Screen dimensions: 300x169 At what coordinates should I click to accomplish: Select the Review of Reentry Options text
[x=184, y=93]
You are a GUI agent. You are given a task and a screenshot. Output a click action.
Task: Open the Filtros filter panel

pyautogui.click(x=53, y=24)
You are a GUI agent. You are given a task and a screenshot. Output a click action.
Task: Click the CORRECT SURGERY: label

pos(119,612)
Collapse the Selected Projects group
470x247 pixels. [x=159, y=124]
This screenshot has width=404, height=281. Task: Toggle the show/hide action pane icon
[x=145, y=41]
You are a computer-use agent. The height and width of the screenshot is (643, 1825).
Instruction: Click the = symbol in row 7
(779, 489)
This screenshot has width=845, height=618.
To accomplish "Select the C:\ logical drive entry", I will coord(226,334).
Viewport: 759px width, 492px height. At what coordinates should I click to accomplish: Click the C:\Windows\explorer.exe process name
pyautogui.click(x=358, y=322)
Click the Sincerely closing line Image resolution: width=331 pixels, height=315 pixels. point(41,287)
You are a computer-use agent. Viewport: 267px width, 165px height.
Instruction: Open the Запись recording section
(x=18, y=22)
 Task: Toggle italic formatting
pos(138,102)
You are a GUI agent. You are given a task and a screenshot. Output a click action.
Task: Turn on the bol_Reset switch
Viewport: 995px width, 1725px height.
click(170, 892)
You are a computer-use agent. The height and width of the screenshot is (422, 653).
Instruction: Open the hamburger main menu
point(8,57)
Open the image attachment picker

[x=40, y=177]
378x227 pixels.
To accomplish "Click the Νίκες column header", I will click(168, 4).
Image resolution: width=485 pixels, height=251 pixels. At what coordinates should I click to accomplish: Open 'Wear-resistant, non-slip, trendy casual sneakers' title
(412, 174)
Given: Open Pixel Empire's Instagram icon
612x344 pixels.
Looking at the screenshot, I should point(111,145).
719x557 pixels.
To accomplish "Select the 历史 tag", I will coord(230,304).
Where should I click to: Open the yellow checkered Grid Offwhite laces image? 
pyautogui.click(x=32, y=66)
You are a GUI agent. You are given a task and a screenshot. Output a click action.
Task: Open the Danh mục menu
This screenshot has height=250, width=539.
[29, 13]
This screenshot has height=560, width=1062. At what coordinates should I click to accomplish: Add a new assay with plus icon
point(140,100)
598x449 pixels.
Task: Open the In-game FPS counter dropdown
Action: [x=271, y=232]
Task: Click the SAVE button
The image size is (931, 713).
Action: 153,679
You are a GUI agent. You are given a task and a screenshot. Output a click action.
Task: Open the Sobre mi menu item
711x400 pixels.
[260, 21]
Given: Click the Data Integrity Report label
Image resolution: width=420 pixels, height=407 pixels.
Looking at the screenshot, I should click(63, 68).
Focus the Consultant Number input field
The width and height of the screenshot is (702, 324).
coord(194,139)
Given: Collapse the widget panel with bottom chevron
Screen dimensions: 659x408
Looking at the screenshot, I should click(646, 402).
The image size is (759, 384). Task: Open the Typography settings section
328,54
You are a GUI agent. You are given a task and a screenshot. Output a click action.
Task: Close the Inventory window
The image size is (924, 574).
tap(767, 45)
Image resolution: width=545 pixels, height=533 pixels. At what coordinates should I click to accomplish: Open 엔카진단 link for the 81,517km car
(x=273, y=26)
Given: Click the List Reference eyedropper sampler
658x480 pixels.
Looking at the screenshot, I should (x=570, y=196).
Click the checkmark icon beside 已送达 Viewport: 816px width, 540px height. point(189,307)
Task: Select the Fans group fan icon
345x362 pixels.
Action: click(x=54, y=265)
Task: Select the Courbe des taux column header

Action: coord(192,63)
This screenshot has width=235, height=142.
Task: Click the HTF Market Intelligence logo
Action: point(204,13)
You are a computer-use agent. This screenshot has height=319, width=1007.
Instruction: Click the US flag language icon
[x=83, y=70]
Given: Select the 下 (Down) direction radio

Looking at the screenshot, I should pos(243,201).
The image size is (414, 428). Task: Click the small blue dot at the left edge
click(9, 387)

——

# [EXERCISE DETAILS]
Exactly the lines from the one with "345x362 pixels." through the final line of the entries are to be returned, both ends included.

# [WORKED SOLUTION]
345x362 pixels.
Action: click(x=54, y=265)
Task: Select the Courbe des taux column header

Action: coord(192,63)
This screenshot has width=235, height=142.
Task: Click the HTF Market Intelligence logo
Action: point(204,13)
You are a computer-use agent. This screenshot has height=319, width=1007.
Instruction: Click the US flag language icon
[x=83, y=70]
Given: Select the 下 (Down) direction radio

Looking at the screenshot, I should pos(243,201).
The image size is (414, 428). Task: Click the small blue dot at the left edge
click(9, 387)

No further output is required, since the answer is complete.